Windows Server 2003 – Four Months and Counting

Unless you’ve been living in a cave in the mountains for the last several months, you’re probably aware that Windows Server 2003 hits End of Life on July 14, 2015 – roughly four months from now. That means Microsoft will no longer develop or release security patches or fixes for the OS. You will no longer be able to call Microsoft for support if you have a problem with your 2003 server. Yet, astoundingly, only a few weeks ago Microsoft was estimating that there were still over 8 million 2003 servers in production.

Are some of them yours? If so, consider this: As Mike Boyle pointed out in his blog last October, you’re running a server OS that was released the year Facebook creator Mark Zuckerberg entered college; the year Wikipedia was launched; the year Myspace (remember them?) was founded; the year the Tampa Bay Buccaneers won the Super Bowl. Yes, it was that long ago.

Do you have to deal with HIPAA or PCI compliance? What would it mean to your organization if you didn’t pass your next audit? Because you probably won’t if you’re still running 2003 servers. And even if HIPAA or PCI aren’t an issue, what happens when (not if) the next big vulnerabilty is discovered and you have no way to patch for it?

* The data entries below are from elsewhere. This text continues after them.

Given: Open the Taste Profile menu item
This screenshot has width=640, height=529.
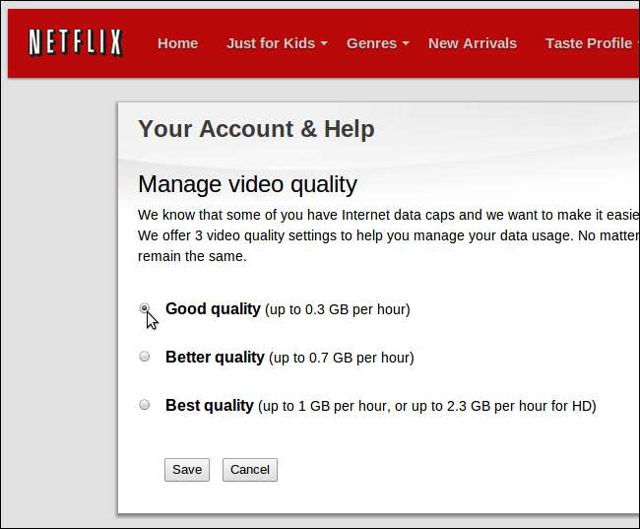Looking at the screenshot, I should pos(588,43).
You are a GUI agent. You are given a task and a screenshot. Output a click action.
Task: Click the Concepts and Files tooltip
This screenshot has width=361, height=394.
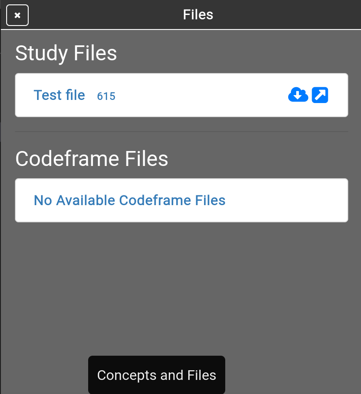[x=156, y=375]
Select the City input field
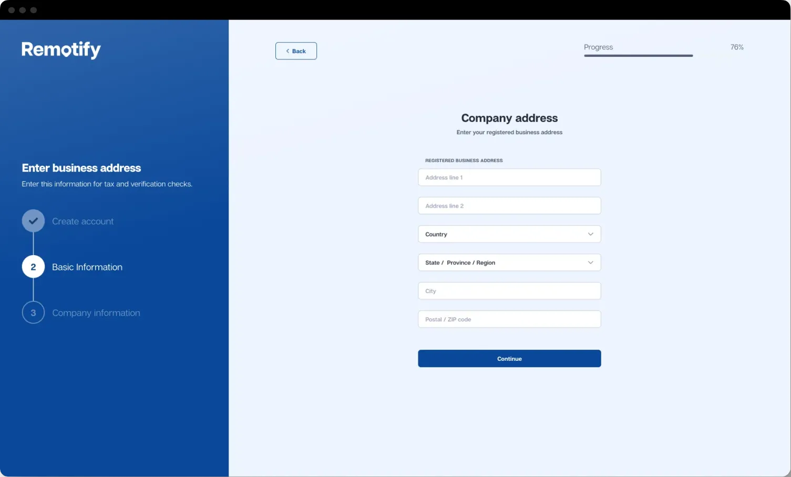Screen dimensions: 791x477 pos(509,291)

Yes, I am trying to scare you – because this really is serious stuff, and if you don’t have a migration plan yet, you don’t have much time to assemble one. Please, let’s not allow this to become another “you can have it when you pry it from my cold dead hands” scenario like Windows XP. There really is too much at stake here. You can upgrade. You can move to the cloud. Or you can put your business as risk. It’s your call.